これまで金融機関に書面で提出していた領収書等を

平成29年6月から画像データやPDFファイルによる方法でも提出できるようになります

教育資金贈与とは

平成25年度税制改正において、教育資金の一括贈与に係る贈与税の非課税措置が創設され、30歳未満の孫などの授業料等の教育資金を非課税にて一括贈与する取扱いがスタートしています。

具体的には、平成25年4月1日から平成31年3月31日までの間に、30歳未満の方が一定の教育資金に充てるため、金融機関等との契約に基づいて、その直系尊属(祖父母など)から書面による贈与により取得した金銭を銀行などに預け入れをした場合には、1500万円までは、その銀行などを経由して教育資金非課税申告書を税務署へ提出することにより贈与税が非課税となります。

この制度を利用すれば、学校等の教育機関への支払いであれば、孫ひとり当たり1,500万円まで贈与税が課税されないということから、とくにスタート当初に人気を博した、この制度。

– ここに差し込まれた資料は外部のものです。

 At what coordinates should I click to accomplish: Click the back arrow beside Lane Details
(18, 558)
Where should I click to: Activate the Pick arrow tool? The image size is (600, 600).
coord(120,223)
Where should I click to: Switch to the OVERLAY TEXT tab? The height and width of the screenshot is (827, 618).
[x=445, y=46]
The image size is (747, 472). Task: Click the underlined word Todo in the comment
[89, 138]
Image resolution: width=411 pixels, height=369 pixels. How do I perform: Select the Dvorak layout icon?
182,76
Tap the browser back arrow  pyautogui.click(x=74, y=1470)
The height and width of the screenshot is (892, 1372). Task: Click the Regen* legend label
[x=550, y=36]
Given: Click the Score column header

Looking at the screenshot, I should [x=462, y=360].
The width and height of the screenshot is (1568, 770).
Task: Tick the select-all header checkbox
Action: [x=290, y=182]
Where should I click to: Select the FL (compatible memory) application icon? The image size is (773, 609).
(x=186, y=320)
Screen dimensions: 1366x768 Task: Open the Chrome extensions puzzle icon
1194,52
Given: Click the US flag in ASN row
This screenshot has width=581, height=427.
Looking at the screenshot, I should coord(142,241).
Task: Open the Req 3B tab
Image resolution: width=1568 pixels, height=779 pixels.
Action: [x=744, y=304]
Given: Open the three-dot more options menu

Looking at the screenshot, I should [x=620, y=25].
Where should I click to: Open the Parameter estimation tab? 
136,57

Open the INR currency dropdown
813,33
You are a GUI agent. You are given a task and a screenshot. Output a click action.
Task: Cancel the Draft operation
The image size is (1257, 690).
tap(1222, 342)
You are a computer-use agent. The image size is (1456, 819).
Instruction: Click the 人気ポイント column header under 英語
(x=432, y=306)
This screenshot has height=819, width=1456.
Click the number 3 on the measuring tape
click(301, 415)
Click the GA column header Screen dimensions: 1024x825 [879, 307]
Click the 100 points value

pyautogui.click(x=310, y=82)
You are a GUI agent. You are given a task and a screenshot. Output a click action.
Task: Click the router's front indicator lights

開始から数年たち、教育資金口座からの払い出しの際に必要な領収書等の提出について少しずつ見直しがされています。

教育資金口座からの払出しと領収書等の提出

この教育資金贈与制度を始めた場合、教育資金口座の開設時に選択した、教育資金口座の払出方法に応じて、支払った学費等の領収書等を口座を開設した銀行等に提出しなくてはなりません。

教育資金口座の払出方法は、つぎの2通り。

  1. 教育資金を支払った後に、その実際に支払った金額を口座から払い出す方法
  2. 上記1以外の方法

1.の方法は、学校などへの支払い時には親などが立替え、支払後に領収書等を銀行に提出して支払った金額を教育資金口座から払い出す方法(支払後請求)。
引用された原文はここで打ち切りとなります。